ValueError: all the input array dimensions except for the concatenation axis must match exactly

#2

DegenerateInputError is probably caused by having an essentially empty Dataset, for example, in the error message related to line 122, Dataset(array([], shape=(0, 24), dtype=float64), sa=SampleAttributesCollection(items=[]), fa=FeatureAttributesCollection(items=[]), a=DatasetAttributesCollection(items=[])), the Dataset has no samples at all (no time points for typical fMRI data), and that would lead to various problems.

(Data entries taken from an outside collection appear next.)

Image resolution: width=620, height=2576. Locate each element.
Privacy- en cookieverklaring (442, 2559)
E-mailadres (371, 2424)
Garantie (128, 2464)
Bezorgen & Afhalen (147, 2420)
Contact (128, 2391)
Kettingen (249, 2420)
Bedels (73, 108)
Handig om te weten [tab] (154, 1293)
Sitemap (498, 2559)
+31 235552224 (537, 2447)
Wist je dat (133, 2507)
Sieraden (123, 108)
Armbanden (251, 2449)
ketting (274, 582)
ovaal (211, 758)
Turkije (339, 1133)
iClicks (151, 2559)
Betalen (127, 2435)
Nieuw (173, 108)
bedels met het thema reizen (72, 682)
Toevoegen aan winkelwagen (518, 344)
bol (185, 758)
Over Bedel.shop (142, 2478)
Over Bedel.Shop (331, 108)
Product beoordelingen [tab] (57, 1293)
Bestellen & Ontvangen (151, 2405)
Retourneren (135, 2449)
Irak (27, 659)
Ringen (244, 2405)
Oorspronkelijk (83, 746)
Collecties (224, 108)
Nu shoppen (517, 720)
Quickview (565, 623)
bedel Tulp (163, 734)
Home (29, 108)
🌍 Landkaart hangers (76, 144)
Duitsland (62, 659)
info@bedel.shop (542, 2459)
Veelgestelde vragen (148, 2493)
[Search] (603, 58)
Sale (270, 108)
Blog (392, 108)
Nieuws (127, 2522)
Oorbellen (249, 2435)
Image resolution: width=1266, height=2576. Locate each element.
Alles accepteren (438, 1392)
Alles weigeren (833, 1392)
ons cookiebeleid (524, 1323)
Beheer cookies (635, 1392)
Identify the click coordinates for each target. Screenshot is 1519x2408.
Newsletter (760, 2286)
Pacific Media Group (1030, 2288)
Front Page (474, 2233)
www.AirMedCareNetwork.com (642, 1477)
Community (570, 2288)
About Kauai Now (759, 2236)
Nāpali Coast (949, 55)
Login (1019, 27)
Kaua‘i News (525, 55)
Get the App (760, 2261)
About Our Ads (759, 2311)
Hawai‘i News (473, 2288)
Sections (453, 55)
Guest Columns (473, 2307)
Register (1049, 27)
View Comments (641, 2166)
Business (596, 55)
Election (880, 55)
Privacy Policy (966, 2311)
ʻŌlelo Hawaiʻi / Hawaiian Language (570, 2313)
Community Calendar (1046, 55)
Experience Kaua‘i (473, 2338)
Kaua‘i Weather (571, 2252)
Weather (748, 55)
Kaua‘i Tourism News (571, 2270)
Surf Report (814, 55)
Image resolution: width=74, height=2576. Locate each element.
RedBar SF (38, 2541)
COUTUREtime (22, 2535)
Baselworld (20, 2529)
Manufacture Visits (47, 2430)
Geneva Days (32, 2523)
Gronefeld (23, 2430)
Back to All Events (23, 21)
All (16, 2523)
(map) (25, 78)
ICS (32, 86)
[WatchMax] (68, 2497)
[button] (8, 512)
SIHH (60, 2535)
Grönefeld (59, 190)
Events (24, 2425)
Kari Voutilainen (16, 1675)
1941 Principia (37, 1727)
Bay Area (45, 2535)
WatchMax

For the 2nd error, I think it’s best to check what caused these inf and -inf values. It might be related to the 1st error.


#3

Looking in more detail, I realized that the Searchlight Hyperalignment error comes from my fMRIprep output (the previous sections of hyperalignment refer to dataset as ‘datasets’ while the searchlight hyperalignment refers to it as ‘ds_all’)! My masked volumetric data is composed of rest state data, which means I only have one type of ‘target’ and ‘chunk’ that are ‘rest’ and ‘0’ respectively. Is this the correct way to set up the dataset?

If this is true, what should the training dataset and test dataset be since in the tutorial (http://www.pymvpa.org/examples/hyperalignment.html) we perform leave-one-run-out? Here we split the dataset into train_ds and test_ds and run into the error of train_ds being empty since there is only one run (aka rest state data).